• **TASK BRIEF**
Retype the listing below, keeping every line the same.

[Opening RECORDS TO PROCESS section]

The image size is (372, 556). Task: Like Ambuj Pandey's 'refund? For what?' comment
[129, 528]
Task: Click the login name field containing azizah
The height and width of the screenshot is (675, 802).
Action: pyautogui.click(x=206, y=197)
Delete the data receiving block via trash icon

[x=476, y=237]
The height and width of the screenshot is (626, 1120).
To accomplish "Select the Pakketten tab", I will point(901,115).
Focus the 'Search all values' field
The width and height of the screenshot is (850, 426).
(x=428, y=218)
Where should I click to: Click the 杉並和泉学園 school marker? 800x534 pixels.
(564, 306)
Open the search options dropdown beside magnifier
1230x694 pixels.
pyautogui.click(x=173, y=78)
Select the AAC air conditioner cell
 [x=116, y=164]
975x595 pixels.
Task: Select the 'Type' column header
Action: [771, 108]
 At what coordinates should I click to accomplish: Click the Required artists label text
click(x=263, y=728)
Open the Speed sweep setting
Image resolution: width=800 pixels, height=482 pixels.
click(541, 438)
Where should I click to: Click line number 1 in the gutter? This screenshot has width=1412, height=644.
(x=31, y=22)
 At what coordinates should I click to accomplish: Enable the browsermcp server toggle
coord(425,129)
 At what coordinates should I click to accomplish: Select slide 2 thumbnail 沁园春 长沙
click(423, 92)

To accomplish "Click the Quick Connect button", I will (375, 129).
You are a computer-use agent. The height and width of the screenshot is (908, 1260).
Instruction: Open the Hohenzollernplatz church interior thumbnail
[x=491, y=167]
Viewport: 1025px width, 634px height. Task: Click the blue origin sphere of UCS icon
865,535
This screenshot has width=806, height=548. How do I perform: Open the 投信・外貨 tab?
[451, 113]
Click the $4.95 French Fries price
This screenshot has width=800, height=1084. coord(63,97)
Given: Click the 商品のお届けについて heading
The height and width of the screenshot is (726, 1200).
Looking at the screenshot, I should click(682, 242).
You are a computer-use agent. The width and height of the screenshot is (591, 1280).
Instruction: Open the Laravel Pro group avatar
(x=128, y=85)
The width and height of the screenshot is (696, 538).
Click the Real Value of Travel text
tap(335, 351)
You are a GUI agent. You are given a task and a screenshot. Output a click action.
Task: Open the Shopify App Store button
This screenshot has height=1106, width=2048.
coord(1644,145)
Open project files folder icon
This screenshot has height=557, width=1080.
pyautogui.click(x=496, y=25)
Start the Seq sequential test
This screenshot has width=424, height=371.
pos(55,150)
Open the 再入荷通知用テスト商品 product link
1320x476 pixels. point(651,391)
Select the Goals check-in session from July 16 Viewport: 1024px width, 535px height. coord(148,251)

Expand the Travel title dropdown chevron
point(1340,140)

[Closing RECORDS TO PROCESS section]

• **TASK RESPONSE**
The image size is (372, 556). Task: Like Ambuj Pandey's 'refund? For what?' comment
[129, 528]
Task: Click the login name field containing azizah
The height and width of the screenshot is (675, 802).
Action: pyautogui.click(x=206, y=197)
Delete the data receiving block via trash icon

[x=476, y=237]
The height and width of the screenshot is (626, 1120).
To accomplish "Select the Pakketten tab", I will point(901,115).
Focus the 'Search all values' field
The width and height of the screenshot is (850, 426).
(x=428, y=218)
Where should I click to: Click the 杉並和泉学園 school marker? 800x534 pixels.
(564, 306)
Open the search options dropdown beside magnifier
1230x694 pixels.
pyautogui.click(x=173, y=78)
Select the AAC air conditioner cell
 [x=116, y=164]
975x595 pixels.
Task: Select the 'Type' column header
Action: [771, 108]
 At what coordinates should I click to accomplish: Click the Required artists label text
click(x=263, y=728)
Open the Speed sweep setting
Image resolution: width=800 pixels, height=482 pixels.
click(541, 438)
Where should I click to: Click line number 1 in the gutter? This screenshot has width=1412, height=644.
(x=31, y=22)
 At what coordinates should I click to accomplish: Enable the browsermcp server toggle
coord(425,129)
 At what coordinates should I click to accomplish: Select slide 2 thumbnail 沁园春 长沙
click(423, 92)

To accomplish "Click the Quick Connect button", I will (375, 129).
You are a computer-use agent. The height and width of the screenshot is (908, 1260).
Instruction: Open the Hohenzollernplatz church interior thumbnail
[x=491, y=167]
Viewport: 1025px width, 634px height. Task: Click the blue origin sphere of UCS icon
865,535
This screenshot has width=806, height=548. How do I perform: Open the 投信・外貨 tab?
[451, 113]
Click the $4.95 French Fries price
This screenshot has width=800, height=1084. coord(63,97)
Given: Click the 商品のお届けについて heading
The height and width of the screenshot is (726, 1200).
Looking at the screenshot, I should click(682, 242).
You are a computer-use agent. The width and height of the screenshot is (591, 1280).
Instruction: Open the Laravel Pro group avatar
(x=128, y=85)
The width and height of the screenshot is (696, 538).
Click the Real Value of Travel text
tap(335, 351)
You are a GUI agent. You are given a task and a screenshot. Output a click action.
Task: Open the Shopify App Store button
This screenshot has height=1106, width=2048.
coord(1644,145)
Open project files folder icon
This screenshot has height=557, width=1080.
pyautogui.click(x=496, y=25)
Start the Seq sequential test
This screenshot has width=424, height=371.
pos(55,150)
Open the 再入荷通知用テスト商品 product link
1320x476 pixels. point(651,391)
Select the Goals check-in session from July 16 Viewport: 1024px width, 535px height. coord(148,251)

Expand the Travel title dropdown chevron
point(1340,140)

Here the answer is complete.